La Grande Impostura è già in atto

Quando scrissi questo post non avevo nessuna prova che non fosse la coerenza de La cronologia di Dio. Niente altro eppure ero certo che le cose stessero a quella maniera: quel 586a.C. come data assoluta dell’inizio dell’esilio babilonese lo consideravo una truffa, la menzogna che sorreggeva l’intera cronologia secolare. Mi sono spinto fino a dire che i calcoli NASA erano sbagliati. Adesso dico che sono volutamente sbagliati per sorreggere l’intero castello di menzogne che oscura il cielo e impedisce di percorrere la strada che porta a una conoscenza razionale di Dio. Quel 586a.C. è il fumaiolo principale che alimenta l’oscurità in cui versa il cielo. Un’oscurità che ho squarciata con la cronologia di Dio e in parte anche con Psychiatricred, i cui post mai hanno voluto parlare di me, ma di Lui.

Adesso alla luce della lettura isopsefica di Ap 12,9 le cose sono ben diverse. Adesso ho Giovanni che testimonia a mio parere. L’apostolo infatti ha saputo perfettamente riportare l’ispirazione divina che vuole che οφις (serpente) presente in Ap 12,9 abbia come somma delle lettere proprio 586, quella stessa cifra che ci hanno fatto malignamente credere sia identica all’anno dell’esilio babilonese. Qualora i calcoli NASA risultassero sbagliati non potranno appellarsi all’increscioso errore, perchè quell’ οφις denuncia una volontà diabolica di confondere quello che in origine era chiaro, di confondere la segnaletica della strada che porta ala dimostrazione razionale dell’esistenza di Dio. No, miei cari, niente incresciosi errori: la vostra è una volontà maligna perche -sono le parole di un sacerdote- la volontà principale del demonio è impedire la visione e contemplazione di Dio. Voi avete confuso tutto! Voi siete i responsabili della nostra cecità!

Οφις non è una mera coincidenza. anche considerato singolarmente non lo potrebbe essere perchè c’è la mia cronologia, quella di Dio e non del serpente. Anche se considerato singolarmente, dunque, οφις dice tutto e vi denuncia pubblicamente. Se poi lo associamo agli altri sostantivi che caratterizzano Ap. 12,9, cioè satana e drago le cui rispettive somme danno 559 (primo anno di Ciro, quello stesso che la mia cronologia esclude dalle vicende esiliche) e 931 (il 931a.C. della cronologia di Galil) tutto risulta evidente, come evidente risulta il vello con cui avete coperto la vostra pelle di lupo. Niente scuse, non le accettiamo perchè Giovanni ci ha messo in guardia dalla vostra natura demoniaca!
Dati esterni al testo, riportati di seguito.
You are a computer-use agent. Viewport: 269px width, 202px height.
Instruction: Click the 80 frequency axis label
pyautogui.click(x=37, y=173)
Quei dati NASA, quel 586a.C. che è il vostro bastione ha adesso una profonda breccia e da lì entreremo quando sarà possibile ricalcolare dalla radice tutto. Il vostro punto di forza sarà la vostra rovina perchè adesso sappiamo che avete mentito e che avete i piedi d’argilla, come sappiamo che la Grande Impostura è già in atto e consiste nella diabolica negazione di una via razionale  a Dio.

Il nono di Sedecia anno sabbatico

Cercando altro mi sono imbattuto in questo link. Qui si indicano gli anni sabbatici. Il loro calcolo è molto importante perchè il IX° di sedecia fu un  anno sabbatico e precedé di 18 mesi la distruzione di Gerusalemme. Bene come prima cosa calcoliamo secondo la mia tabella il nono di Sedecia. Io colloco tale anno nel 516a.C. (v. la tabella in La cronologia di Dio), quindi il nono anno cade nel 507a.C.

Adesso cerchiamo di rintracciare l’anno sabbatico più vicino a quella data. Lo possiamo fare perchè l’autore del link citato ci fornisce la data di alcuni anni sabbatici, tra cui il 330/31a.C. Troviamo adesso il multiplo di 7 che fa al caso nostro (gli anni sabbatici cadevano ogni 7 anni). Esso è 175 (7 x 25 =175). Sommiamolo adesso a 331 e otteniamo il 506a.C. come anno sabbatico cercato.

E’ vero che avrebbe dovuto essere il 507a.C. ma esso rispetta appieno la regola ferrea che mi sono sempre dato ricostruendo la cronologia di Dio, cioè che l’approssimazione di +/-1 anno è uguale a zero. Inoltre non dimenticate la complessità e il numero dei calcoli presenti nella cronologia di Dio. Anzi è proprio alla luce di questi che la lieve approssimazione non inficia la bontà dell’intero impianto cronologico, tanto che si può dire che il mio lavoro rispetta la notazione di Ger. 34,8-11 in cui appunto si scrive che il nono di Sedecia fu anno sabbatico. Se qualcuno ha intenzione di esaminare sotto un profilo probabilistico la cronologia di Dio, prenda pure in considerazione questa quasi perfetta rispondenza che esso ha con il passo di Geremia citato.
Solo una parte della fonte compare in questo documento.